[Start of Attachment]

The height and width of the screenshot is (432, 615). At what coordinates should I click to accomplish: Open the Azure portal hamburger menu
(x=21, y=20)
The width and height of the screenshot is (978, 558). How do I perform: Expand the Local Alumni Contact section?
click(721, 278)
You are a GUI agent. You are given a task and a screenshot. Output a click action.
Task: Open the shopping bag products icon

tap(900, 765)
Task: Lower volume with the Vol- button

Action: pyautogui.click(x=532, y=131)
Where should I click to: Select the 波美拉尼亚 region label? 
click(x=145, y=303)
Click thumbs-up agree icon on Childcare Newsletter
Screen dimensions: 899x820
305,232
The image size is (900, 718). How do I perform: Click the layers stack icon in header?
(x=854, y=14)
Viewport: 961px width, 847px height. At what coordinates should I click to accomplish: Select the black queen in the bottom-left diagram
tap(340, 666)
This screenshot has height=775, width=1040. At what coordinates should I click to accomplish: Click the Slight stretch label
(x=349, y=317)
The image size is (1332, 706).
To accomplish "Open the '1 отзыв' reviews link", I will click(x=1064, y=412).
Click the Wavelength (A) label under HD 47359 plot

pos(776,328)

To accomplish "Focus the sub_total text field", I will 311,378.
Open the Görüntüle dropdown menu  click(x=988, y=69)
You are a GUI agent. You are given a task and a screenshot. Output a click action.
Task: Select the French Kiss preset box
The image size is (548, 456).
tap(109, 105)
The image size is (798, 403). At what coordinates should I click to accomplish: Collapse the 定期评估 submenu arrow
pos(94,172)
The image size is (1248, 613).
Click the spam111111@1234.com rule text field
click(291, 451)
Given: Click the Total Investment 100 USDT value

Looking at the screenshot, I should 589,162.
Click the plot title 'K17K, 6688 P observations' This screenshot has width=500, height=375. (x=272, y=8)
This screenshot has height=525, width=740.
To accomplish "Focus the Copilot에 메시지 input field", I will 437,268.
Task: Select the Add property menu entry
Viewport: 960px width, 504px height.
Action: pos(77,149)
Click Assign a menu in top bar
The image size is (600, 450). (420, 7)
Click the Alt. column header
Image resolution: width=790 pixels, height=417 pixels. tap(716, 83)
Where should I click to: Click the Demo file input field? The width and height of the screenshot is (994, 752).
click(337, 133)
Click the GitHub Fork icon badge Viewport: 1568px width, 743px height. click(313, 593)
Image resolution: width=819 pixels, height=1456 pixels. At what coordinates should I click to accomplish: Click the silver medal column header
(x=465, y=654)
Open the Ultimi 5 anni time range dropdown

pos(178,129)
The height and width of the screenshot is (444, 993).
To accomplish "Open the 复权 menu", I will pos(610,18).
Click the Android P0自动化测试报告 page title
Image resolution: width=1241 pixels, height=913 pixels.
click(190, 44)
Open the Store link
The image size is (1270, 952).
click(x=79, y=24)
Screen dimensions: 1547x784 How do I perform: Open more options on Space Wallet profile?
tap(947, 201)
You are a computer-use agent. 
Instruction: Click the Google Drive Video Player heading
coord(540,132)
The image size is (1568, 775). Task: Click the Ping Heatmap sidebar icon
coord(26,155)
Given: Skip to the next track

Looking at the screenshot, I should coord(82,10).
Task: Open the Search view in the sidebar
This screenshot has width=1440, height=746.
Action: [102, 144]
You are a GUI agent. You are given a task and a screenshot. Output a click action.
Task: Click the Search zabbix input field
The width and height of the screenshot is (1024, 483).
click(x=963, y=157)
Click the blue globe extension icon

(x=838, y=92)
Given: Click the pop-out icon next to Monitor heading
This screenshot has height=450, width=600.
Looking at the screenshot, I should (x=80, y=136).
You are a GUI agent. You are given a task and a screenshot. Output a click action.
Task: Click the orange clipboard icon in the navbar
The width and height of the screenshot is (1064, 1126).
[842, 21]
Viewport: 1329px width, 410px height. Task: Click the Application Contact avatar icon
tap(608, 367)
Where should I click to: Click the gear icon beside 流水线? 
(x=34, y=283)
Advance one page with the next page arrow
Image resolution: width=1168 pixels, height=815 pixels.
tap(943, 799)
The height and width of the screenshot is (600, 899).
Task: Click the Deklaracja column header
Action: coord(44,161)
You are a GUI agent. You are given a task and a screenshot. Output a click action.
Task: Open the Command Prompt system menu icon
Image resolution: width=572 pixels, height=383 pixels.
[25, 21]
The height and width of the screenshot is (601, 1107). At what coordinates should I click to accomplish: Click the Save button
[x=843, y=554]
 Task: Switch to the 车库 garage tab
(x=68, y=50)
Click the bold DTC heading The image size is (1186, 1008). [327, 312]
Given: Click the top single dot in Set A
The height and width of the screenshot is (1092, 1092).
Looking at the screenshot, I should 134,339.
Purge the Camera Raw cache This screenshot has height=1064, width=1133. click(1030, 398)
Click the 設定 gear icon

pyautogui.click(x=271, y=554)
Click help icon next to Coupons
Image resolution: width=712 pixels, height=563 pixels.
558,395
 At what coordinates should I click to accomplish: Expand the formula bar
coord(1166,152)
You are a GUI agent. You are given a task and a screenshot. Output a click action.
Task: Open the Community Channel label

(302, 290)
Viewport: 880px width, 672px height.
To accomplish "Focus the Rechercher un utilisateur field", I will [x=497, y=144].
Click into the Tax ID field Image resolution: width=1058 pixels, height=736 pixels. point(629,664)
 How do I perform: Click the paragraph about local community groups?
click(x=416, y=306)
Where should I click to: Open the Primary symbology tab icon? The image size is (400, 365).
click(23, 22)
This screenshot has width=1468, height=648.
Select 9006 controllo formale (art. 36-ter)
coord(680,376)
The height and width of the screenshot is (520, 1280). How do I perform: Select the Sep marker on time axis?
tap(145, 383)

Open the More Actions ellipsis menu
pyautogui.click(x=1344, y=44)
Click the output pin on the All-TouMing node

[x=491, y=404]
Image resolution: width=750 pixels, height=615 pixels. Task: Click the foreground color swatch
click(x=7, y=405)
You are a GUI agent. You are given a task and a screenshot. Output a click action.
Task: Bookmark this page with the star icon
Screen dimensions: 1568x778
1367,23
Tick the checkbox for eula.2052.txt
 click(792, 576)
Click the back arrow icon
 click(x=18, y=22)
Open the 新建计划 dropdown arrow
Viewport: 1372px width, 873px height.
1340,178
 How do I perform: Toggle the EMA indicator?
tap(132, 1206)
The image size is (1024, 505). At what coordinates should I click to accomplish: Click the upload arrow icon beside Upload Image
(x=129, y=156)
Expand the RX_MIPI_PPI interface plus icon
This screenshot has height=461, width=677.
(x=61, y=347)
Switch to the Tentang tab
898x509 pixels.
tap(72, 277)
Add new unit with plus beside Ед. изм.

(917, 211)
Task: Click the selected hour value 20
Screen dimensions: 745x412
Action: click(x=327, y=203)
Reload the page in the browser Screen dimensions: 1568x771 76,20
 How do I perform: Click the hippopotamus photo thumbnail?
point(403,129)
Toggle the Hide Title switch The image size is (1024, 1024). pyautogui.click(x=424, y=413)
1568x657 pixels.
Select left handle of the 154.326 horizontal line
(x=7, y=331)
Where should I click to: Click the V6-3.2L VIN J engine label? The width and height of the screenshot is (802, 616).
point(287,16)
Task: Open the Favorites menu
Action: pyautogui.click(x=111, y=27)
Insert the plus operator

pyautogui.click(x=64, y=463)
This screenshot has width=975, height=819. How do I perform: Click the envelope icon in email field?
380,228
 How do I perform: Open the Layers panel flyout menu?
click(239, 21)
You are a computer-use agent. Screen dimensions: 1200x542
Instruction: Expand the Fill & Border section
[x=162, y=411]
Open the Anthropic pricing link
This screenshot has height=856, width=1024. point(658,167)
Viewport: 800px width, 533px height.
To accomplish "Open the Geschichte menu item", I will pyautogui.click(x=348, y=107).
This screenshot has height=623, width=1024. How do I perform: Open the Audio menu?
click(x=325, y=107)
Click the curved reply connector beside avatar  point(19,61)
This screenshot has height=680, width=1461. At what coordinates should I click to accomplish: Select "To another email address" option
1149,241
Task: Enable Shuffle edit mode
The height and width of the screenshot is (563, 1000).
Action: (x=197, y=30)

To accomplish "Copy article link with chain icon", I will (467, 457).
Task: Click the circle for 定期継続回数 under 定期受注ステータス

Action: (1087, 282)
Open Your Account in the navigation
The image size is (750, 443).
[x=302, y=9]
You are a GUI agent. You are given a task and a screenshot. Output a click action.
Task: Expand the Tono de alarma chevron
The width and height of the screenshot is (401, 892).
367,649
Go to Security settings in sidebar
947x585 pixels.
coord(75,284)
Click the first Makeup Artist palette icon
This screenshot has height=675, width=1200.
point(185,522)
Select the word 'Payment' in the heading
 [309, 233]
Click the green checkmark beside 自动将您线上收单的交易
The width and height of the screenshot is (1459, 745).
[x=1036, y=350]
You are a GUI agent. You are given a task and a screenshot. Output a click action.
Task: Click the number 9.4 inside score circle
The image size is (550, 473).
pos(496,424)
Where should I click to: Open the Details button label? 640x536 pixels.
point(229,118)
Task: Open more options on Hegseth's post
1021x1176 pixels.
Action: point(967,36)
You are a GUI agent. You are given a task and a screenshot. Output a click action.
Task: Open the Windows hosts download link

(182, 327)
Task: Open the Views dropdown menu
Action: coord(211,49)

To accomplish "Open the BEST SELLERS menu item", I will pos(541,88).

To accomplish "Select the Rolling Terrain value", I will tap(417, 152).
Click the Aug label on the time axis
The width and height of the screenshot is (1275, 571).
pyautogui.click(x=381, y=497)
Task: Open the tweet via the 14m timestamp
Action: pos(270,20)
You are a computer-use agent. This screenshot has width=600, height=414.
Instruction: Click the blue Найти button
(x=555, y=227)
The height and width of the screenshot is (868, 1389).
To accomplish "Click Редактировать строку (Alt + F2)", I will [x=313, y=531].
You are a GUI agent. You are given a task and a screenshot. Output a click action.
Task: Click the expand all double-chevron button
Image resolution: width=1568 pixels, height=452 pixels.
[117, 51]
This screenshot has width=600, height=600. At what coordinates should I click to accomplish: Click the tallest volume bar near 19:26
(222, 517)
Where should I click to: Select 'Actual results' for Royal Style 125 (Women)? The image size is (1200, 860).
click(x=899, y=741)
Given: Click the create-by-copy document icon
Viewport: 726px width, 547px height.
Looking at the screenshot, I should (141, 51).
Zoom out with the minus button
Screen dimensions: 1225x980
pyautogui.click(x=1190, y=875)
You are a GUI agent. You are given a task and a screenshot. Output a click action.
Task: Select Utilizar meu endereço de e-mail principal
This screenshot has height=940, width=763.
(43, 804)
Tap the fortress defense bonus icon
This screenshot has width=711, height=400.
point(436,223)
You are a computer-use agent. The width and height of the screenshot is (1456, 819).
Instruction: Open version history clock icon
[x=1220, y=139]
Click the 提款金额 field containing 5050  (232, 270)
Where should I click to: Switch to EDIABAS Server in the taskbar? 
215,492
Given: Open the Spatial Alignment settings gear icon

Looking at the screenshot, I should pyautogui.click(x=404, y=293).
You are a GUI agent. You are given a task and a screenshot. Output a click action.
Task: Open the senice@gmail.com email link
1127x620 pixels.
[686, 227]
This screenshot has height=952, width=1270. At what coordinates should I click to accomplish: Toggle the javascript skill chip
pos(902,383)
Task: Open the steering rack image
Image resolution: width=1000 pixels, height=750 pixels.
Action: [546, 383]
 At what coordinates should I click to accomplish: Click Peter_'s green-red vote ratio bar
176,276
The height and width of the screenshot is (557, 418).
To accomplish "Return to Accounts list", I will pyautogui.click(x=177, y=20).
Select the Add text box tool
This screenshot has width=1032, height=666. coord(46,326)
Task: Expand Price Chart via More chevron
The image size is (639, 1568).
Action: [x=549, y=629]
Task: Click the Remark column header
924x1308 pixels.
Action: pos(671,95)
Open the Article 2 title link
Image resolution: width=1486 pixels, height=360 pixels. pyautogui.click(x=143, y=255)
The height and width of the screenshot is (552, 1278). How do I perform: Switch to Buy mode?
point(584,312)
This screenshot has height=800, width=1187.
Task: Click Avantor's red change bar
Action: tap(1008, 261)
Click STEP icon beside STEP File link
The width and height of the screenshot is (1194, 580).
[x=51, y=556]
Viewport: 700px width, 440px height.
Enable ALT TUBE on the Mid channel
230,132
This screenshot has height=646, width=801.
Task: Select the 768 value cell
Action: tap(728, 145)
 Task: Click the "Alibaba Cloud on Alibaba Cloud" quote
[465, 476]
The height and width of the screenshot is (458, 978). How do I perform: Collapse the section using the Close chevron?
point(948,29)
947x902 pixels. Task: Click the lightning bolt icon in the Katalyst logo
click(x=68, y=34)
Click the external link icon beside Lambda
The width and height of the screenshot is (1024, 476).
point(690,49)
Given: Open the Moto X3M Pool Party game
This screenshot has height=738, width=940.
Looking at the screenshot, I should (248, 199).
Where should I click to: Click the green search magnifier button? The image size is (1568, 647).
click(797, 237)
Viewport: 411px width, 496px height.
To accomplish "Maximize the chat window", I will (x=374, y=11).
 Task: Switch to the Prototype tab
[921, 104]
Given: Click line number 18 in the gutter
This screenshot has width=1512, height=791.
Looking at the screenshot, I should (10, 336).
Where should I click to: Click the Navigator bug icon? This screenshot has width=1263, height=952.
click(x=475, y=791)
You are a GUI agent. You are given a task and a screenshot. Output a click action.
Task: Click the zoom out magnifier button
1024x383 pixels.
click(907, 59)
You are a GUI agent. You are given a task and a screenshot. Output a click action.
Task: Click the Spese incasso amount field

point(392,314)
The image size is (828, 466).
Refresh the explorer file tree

[End of Attachment]

> [TASK INSTRUCTIONS] Print, without alteration, only the lines above between the one holding "Viewport: 726px width, 547px height." and the one holding "Task: Select Utilizar", inclusive.

> [RESPONSE FOR THIS EXERCISE]
Viewport: 726px width, 547px height.
Looking at the screenshot, I should (141, 51).
Zoom out with the minus button
Screen dimensions: 1225x980
pyautogui.click(x=1190, y=875)
You are a GUI agent. You are given a task and a screenshot. Output a click action.
Task: Select Utilizar meu endereço de e-mail principal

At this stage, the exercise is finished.